■ **ASSIGNMENT**: Produce word for word the lines of the data below running from the one that has "Task: Click the red heart" to the one that has "Click the crsky.com header cell", inclusive, and no others.

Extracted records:
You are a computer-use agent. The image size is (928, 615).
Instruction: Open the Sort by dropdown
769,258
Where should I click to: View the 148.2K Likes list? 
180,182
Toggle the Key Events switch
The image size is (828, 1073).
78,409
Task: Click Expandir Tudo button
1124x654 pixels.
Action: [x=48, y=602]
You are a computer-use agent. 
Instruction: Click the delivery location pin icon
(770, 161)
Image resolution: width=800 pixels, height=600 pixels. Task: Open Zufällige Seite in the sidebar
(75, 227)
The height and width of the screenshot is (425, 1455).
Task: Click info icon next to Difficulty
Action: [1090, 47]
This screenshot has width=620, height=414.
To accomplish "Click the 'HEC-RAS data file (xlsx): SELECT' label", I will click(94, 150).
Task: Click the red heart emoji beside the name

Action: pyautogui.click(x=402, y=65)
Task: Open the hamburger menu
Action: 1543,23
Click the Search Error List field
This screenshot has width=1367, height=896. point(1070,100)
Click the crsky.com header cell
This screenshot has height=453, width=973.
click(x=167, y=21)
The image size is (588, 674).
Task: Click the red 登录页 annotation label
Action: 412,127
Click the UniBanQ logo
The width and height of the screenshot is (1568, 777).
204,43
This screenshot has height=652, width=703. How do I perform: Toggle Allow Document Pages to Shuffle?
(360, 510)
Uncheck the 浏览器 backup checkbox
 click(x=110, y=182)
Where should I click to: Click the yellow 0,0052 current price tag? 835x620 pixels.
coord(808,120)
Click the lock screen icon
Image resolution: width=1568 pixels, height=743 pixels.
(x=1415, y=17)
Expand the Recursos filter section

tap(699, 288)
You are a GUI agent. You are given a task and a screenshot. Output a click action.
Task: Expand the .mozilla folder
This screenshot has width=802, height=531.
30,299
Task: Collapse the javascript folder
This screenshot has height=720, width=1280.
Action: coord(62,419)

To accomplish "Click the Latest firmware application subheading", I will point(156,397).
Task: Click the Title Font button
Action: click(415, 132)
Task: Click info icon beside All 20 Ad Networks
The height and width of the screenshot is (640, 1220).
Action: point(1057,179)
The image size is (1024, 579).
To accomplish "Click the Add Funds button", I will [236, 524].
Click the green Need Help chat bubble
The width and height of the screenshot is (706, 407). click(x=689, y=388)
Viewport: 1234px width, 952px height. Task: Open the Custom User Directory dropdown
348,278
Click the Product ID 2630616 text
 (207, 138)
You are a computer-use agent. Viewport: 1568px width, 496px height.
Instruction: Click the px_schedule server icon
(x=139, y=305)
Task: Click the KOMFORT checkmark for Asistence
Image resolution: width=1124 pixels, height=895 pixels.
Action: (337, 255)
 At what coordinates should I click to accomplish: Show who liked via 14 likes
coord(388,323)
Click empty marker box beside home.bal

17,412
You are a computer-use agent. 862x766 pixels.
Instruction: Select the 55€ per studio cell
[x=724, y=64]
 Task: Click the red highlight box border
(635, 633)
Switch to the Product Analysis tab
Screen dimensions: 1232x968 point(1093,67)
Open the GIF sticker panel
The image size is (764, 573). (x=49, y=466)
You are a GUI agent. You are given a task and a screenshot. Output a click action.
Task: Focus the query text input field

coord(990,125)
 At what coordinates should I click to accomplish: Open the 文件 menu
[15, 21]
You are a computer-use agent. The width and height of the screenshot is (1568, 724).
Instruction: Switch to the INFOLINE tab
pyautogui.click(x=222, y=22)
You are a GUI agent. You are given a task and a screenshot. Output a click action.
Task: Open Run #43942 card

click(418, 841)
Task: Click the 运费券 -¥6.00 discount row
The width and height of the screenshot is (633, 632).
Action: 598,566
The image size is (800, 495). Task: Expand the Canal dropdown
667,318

■ **YOUR RESPONSE**:
Task: Click the red heart emoji beside the name

Action: pyautogui.click(x=402, y=65)
Task: Open the hamburger menu
Action: 1543,23
Click the Search Error List field
This screenshot has width=1367, height=896. point(1070,100)
Click the crsky.com header cell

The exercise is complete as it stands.